Host Institution: U-GRAZ
Duration: 36 Months
Contact person: Kristian Bredies
Objectives: Development of algebraic-reconstruction-technique-type (ART) methods for the solution of inverse problems and training of neural networks with regularization terms. Establishment of convergence, and application to inverse problems and machine learning.
I got my MSc in Mathematics at the University of Pavia in September 2020. In my master thesis, in collaboration with the MOKAPLAN (INRIA) team in Paris, I discussed theoretical and computational aspects of Wasserstein medians, which represent a novel and generalized notion of median for complex data with a high potential for applications, especially when employed for statistical purposes. This is the result of a highly stimulating and fruitful journey into the field of convex optimization that started with my Bachelor thesis and developed thanks to many inspiring lectures mainly on Calculus of Variations, Functional Analysis, Optimization and Data Science.

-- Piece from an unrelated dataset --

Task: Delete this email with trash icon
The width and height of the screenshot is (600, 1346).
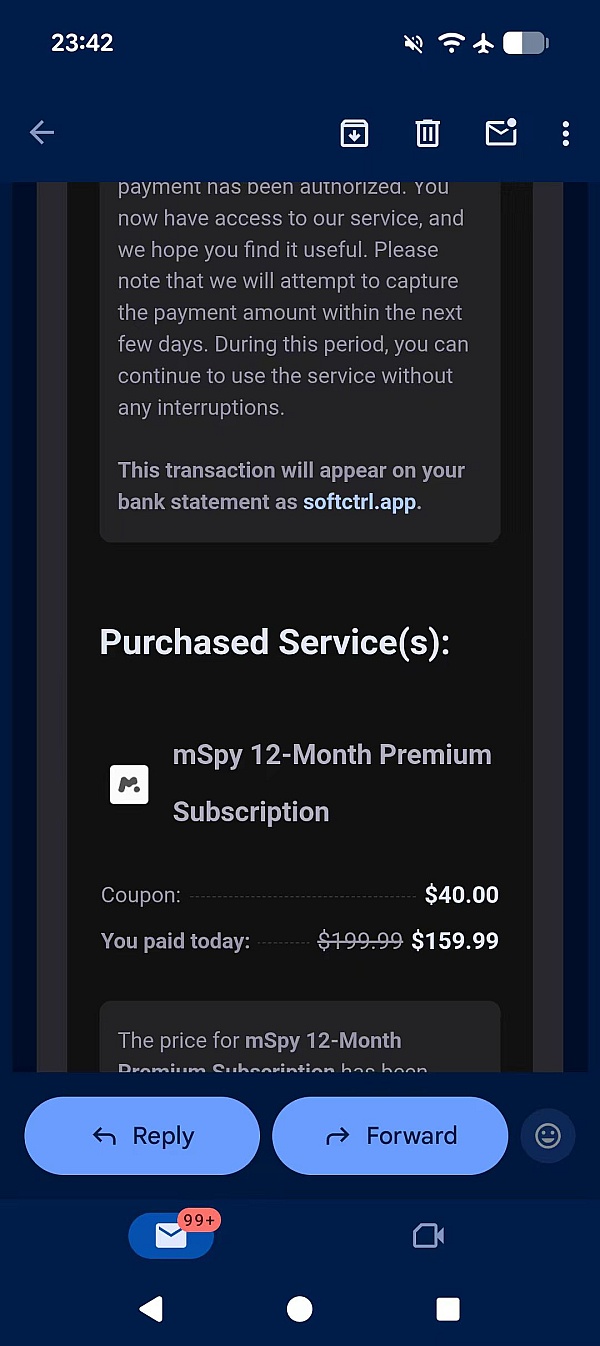Action: (428, 132)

Motivation: During my studies, I learned the importance of building a bridge between applied and abstract mathematics: two rich, strongly interconnected, but still not too communicating, worlds. This PhD program enables me to tackle modern real-world problems with multidisciplinary and innovative techniques under the guidance of motivating and qualified mentors.
Hobbies: I love to stay up to date on political and cultural events, reading and playing basketball.